Some of them sound rather quaint - how many people store their food in a pantry these days?! But you can’t argue with the logic and most people would benefit from a quick refresher on sensible money management.

Here’s the top 10 as a taster. Enjoy and don’t forget to ‘think tupperware’!

  1. Forward-plan your shopping. Five or ten minutes of planning what you need can save money as well as time.
  2. Check the pantry. Finding out what you have from last week before you go shopping will save you money. Also look through recipe books to see if you can do something with leftovers rather than throwing them out.
  3. Make a list and shop once a week. When you go shopping take a menu for the week as well as a list so you buy only what you need.
  4. Never go shopping when you are hungry. Shopping once a week instead of two or three times also saves on petrol.
  5. Don’t BOGOF. Don’t go for buy-one-get-one-free offers unless you know you will use the extra.
  6. Look at cost per unit, or number of portions rather than overall price in the supermarket.
  7. Ignore sell by dates. Don’t throw something away just because it has gone past its use by date as some things, like yoghurts, are often ok to eat until a couple of days later.
  8. Think tupperware. Store things correctly, in airtight containers, so that they last for longer and do not go soft.
  9. Buy cheap. Don’t shun supermarket value ranges. Basic items such as pasta are just as good as branded versions.
  10. Know your portion sizes so you do not cook too much. Bulk out meals with frozen peas and sweetcorn.

Credit crunch biting

Tuesday, May 6th, 2008

Credit CardsAn article on thisismoney.co.uk paints another gloomy picture of Britain’s economy today, with poor growth in the services sector and a dissapointing bank holiday weekend for retailers…

“There was also grim news on the High Street in the wake of a miserable bank holiday weekend for retailers in London and around the country.

“Exclusive research for the Evening Standard by SPSL showed Saturday was particularly bad in the capital, with shopper numbers down 3.8% on the equivalent day last year.

“Retailers fared slightly better on Sunday when footfall was down 0.8%, but the improvement could not hide the pain on what was seen as a vital weekend for struggling stores.”

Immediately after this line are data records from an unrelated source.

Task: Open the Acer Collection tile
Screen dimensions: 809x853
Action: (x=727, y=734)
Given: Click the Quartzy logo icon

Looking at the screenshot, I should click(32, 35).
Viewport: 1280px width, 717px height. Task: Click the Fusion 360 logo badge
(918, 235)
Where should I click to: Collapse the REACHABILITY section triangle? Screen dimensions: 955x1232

Consumers are certainly starting to feel the pinch in a very real way. The rising cost of gas, leccy, petrol and grub, plus uncertainty over housing and tightening of lending criteria by banks are all contributing. It’s a sensible time to minimise your long-term credit commitments as far as possible - credit cards, overdrafts and bank loans.

It’s worth making a list of what you owe, who you owe it to and what the repayments are. You should also make sure you find out the early repayment terms of any such commitments and work out if you can reduce some of the balances or even pay off a loan ahead of time without being penalised.

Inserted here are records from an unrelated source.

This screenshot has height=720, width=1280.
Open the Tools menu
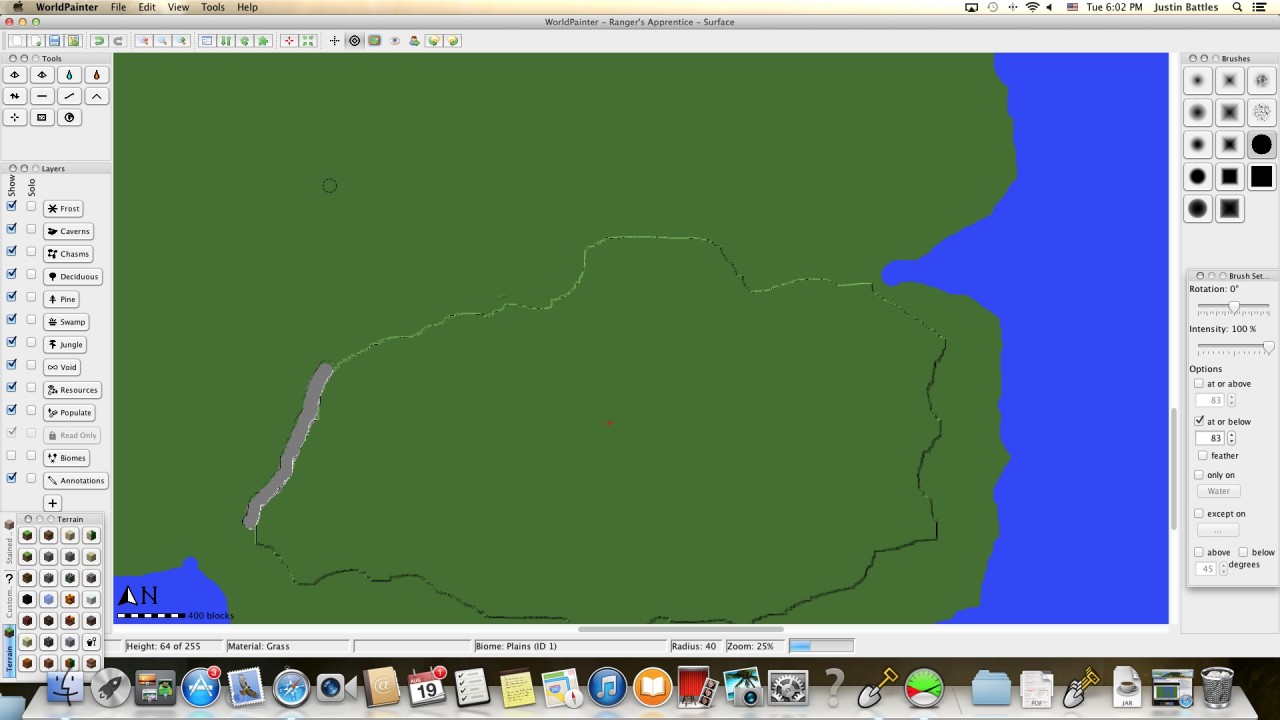213,7
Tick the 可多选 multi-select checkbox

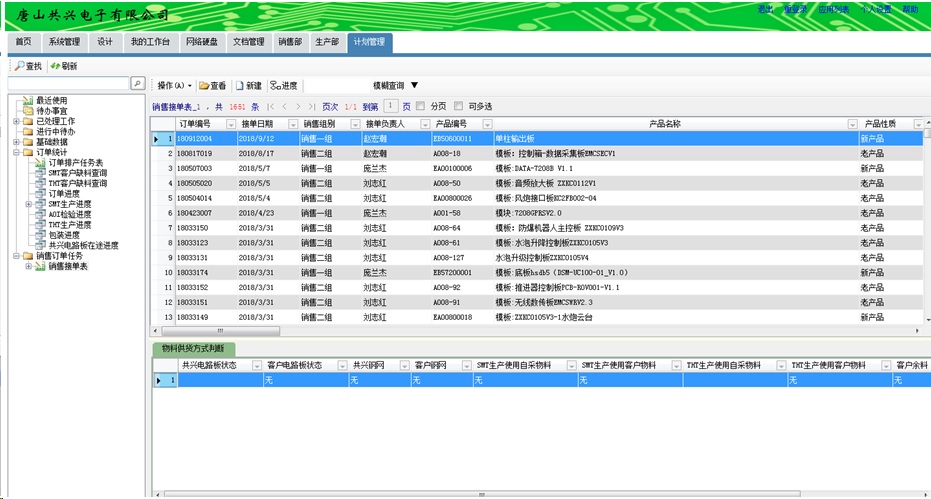click(x=459, y=106)
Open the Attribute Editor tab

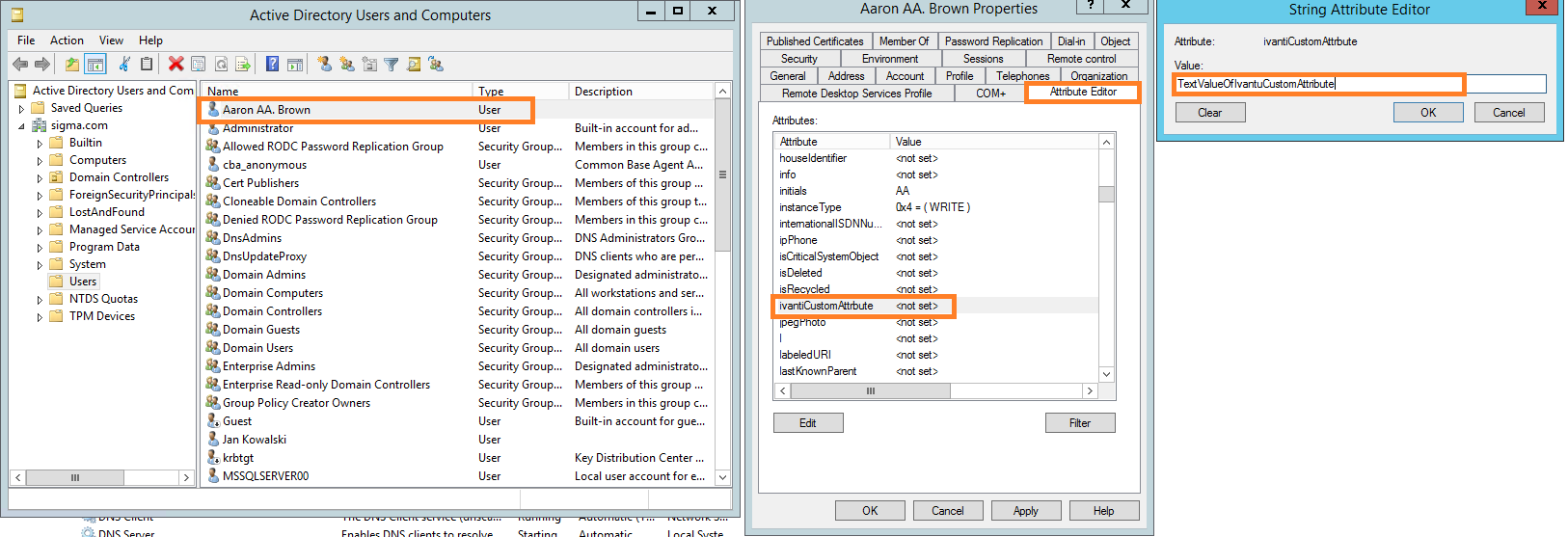(x=1082, y=93)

Although it’s easier said than done, it’s worth cutting down on any luxuries in the short-term if it means you might be able to reduce your outstanding debt during turbulent times. Use Wonga’s budget tool to assist you.

Look after your credit rating

Thursday, May 1st, 2008

A recent BBC article highlighted new figures from CIFAS, the UK’s fraud prevention agency, which show that more people are lying in applications for loans and credit cards in the hope of covering up a poor credit history…

“Lies on application forms have risen by 13% from 19,239 in the first three months of 2007 to 21,780 in the first quarter of 2008.”

“The most frequent lie, according to CIFAS, was failing to disclose a previous address where the applicant had a poor credit history.”

It’s never a good idea to withhold information, or use misleading information in any application for credit. Not only is it fraud, but providers of financial services share information and any such record would seriously damage your ability to gain credit in the future.

If you are concerned about your credit history then the best thing to do is order a report from one of the major credit agencies, such as Call Credit, and seek advice about how you can improve it. Prevention is always better than cure, but you’ll find plenty of webistes offering tips on steps you can take.

Here are just a few examples: Thisismoney, uSwitch, TimesOnline and MoneySavingExpert.